ESTRO 2024 - Abstract Book
S353
Beachytherapy - Physics
ESTRO 2024
1 Hospital de la Santa Creu i Sant Pau, Medical Physics, Barcelona, Spain. 2 Hospital de la Santa Creu i Sant Pau, Radiation Oncology, Barcelona, Spain
Purpose/Objective:
Currently, vaginal cylinder high-dose-rate (HDR) brachytherapy, either as a standalone treatment or as an adjuvant to external beam radiotherapy (EBRT), is one of the most common procedures for the management of postoperative endometrial carcinoma. Traditionally, in our center, a customized HDR brachytherapy treatment plan is calculated for each fraction using one-channel cylindrical applicator, which is fixed with external gauzes.
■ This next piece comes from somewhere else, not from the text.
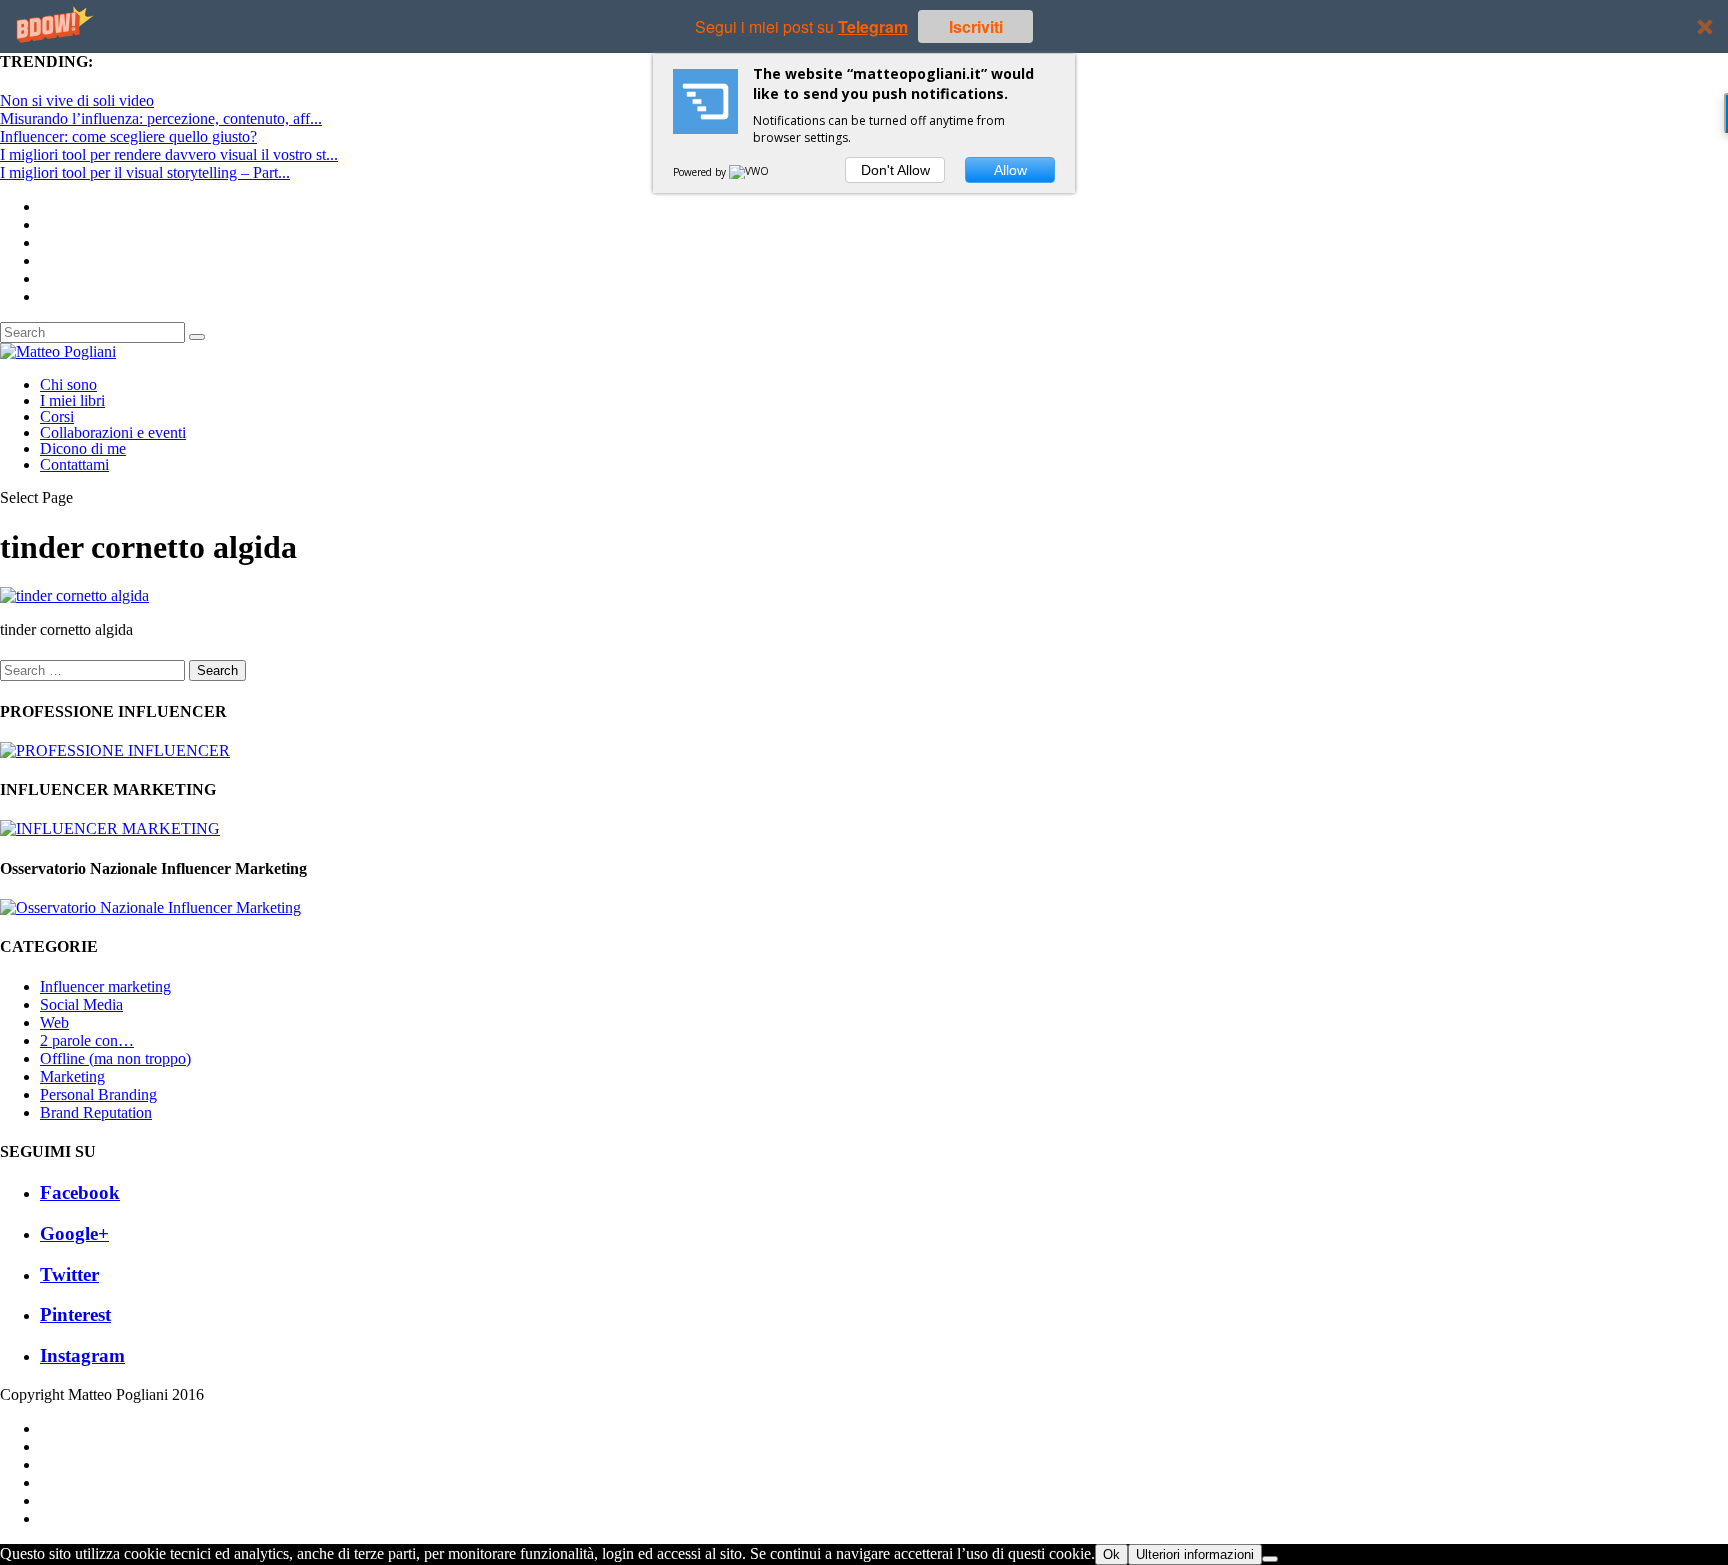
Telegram (873, 26)
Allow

The American Brachytherapy Society (ABS) guidelines 1 suggest performing a customized treatment plan only for the first fraction for fixed applicators. For this reason, the aim of this study is to evaluate the dosimetric impact of employing an individual fraction optimization (IFO) or first fraction optimization (FFO) approach.
Material/Methods:
A total of 31 patients were included in the study, of whom 17 received exclusive brachytherapy treatment (7 Gy in 3 fractions), while 14 patients underwent brachytherapy (5.5 Gy in 2 fractions) as an adjuvant treatment to EBRT. A single-channel cylindrical applicator was used, with different diameters and lengths tailored to the patients' anatomy, fixed with external gauzes. The patients were simulated using a Philips Big Bore CT scanner and treated with a Varian Bravos system. Individualized optimization was performed prior to each fraction (IFO method) using TG-43 dose calculation formalism in a homogeneous water medium in Eclipse BrachyVision software version 15.6.8 (Varian). Retrospectively, the dwell times of the treatment plan for the first fraction were applied to the simulation images of the subsequent fractions (FFO method). To assess the dosimetric impact between both methods throughout the treatment plan, relevant DVH dosimetric parameters were analyzed to evaluate the HR-CTV coverage (D 98% and D 90% ) and the maximum dose received (D 2cc and D 0.01cc ) by critical organs at risk (OARs) such as the bladder, rectum, sigmoid and bowel. Dosimetric differences between both methods were also assessed using a two-sided Wilcoxon signed-rank non-parametric test, after checking the non-normality of the data samples through Shapiro-Wilk test. Spearman's test was used to determine whether there was a correlation between inter-fractional dosimetric differences in FFO method with respect to the difference in the angle at which the applicator was inserted in the subsequent fractions compared to the first fraction. Significance level was set to 0.005 due to multiple test comparisons using Bonferroni method.
Results:
Dosimetric differences for HR-CTV and OARs are displayed in Figure 1. The maximum differences in EQD 2 were less than 1 Gy for D 90% and D 98% in HR-CTV and D 2cc in OARs. Larger dosimetric differences, up to 3 Gy, were observed for D 0.01cc in OARs, as this parameter is more sensitive to inter-fractional anatomical changes.